電気受容(electroreception)とは、水中を伝わる弱い電場を感覚として受け取る働き。生きた動物の筋肉が動くときにもれ出る電気などが手がかりになる。空気は電気をほとんど通さないため、この感覚は基本的に水の中で成り立つ。
受動型と能動型
大きく2つに分かれます。受動型は、自分では電気を出さず、まわりで生じた電場をただ受け取ります。サメ・エイの一部や、古い系統の魚、そしてカモノハシがこちら側です。能動型は、体内の電気器官で自ら弱い電場をつくり、その乱れ方から周囲の物の位置や性質を読みます。
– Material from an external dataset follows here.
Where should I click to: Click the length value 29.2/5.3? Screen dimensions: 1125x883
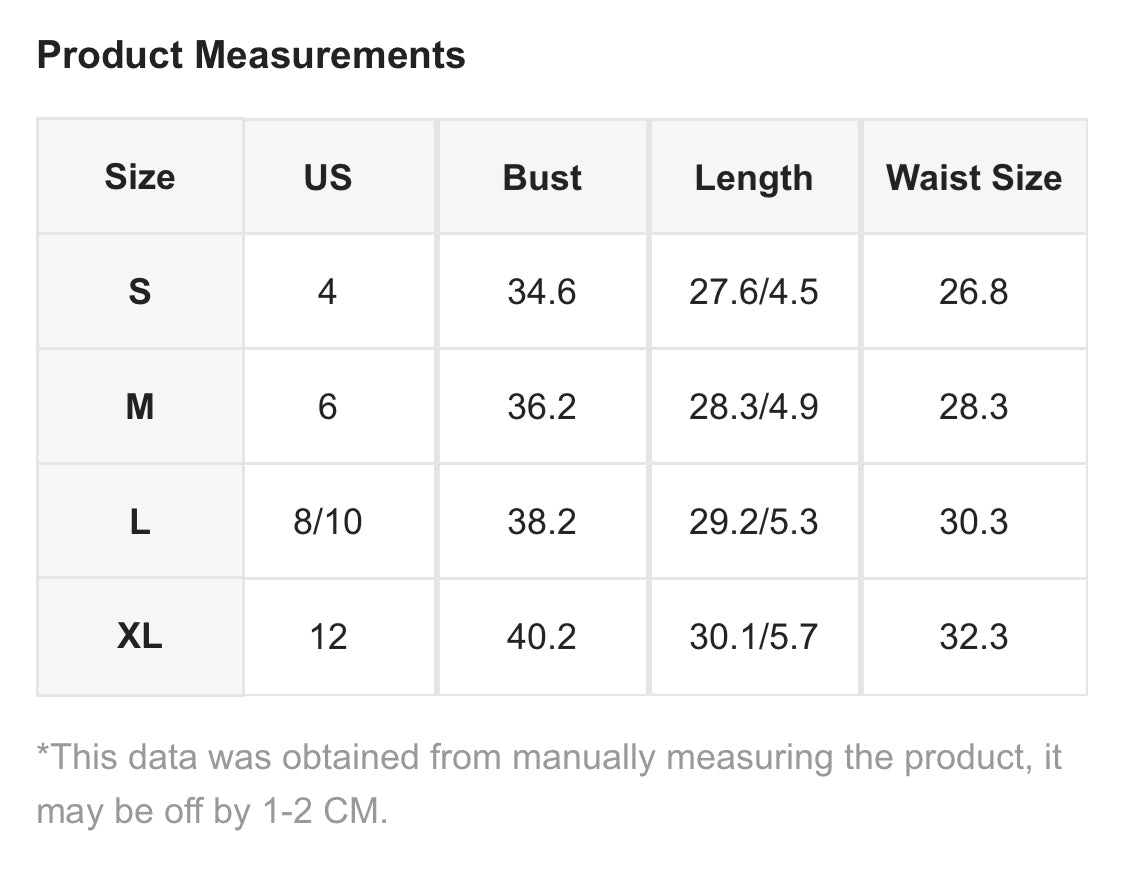click(754, 521)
アフリカのモルミルス類や南米のギュムノトゥス類が知られ、仲間どうしの通信にも使われます。
哺乳類では例が少ない
1986年にNatureに報告された研究で、カモノハシのくちばしが約50µV/cmの電場に反応することが行動と脳の誘発電位の両面から示されました。それまで「弱い電気を感じる能力は魚と一部の両生類のもの」と整理されていたため、哺乳類での最初の報告になりました。近縁のハリモグラにも受容器はありますが、報告されている数はカモノハシよりはるかに少ないとされます。
魚とは部品の作りが違う
魚の電気受容器には専用の感覚細胞がありますが、カモノハシでは神経の終末が皮膚の腺の変形した部分に直接収まっており、感覚細胞をともないません。同じ働きに向かって、別の部品が用意されたと読めます。系統の離れた動物が似た課題に似たかたちで答える収斂進化の例として扱われることがあります。
補足:電場の強さは1センチあたりの電位差(V/cm)で表すのが慣例。50µV/cmは1ボルトの2万分の1にあたる。関連語として磁気受容、アイマー器官。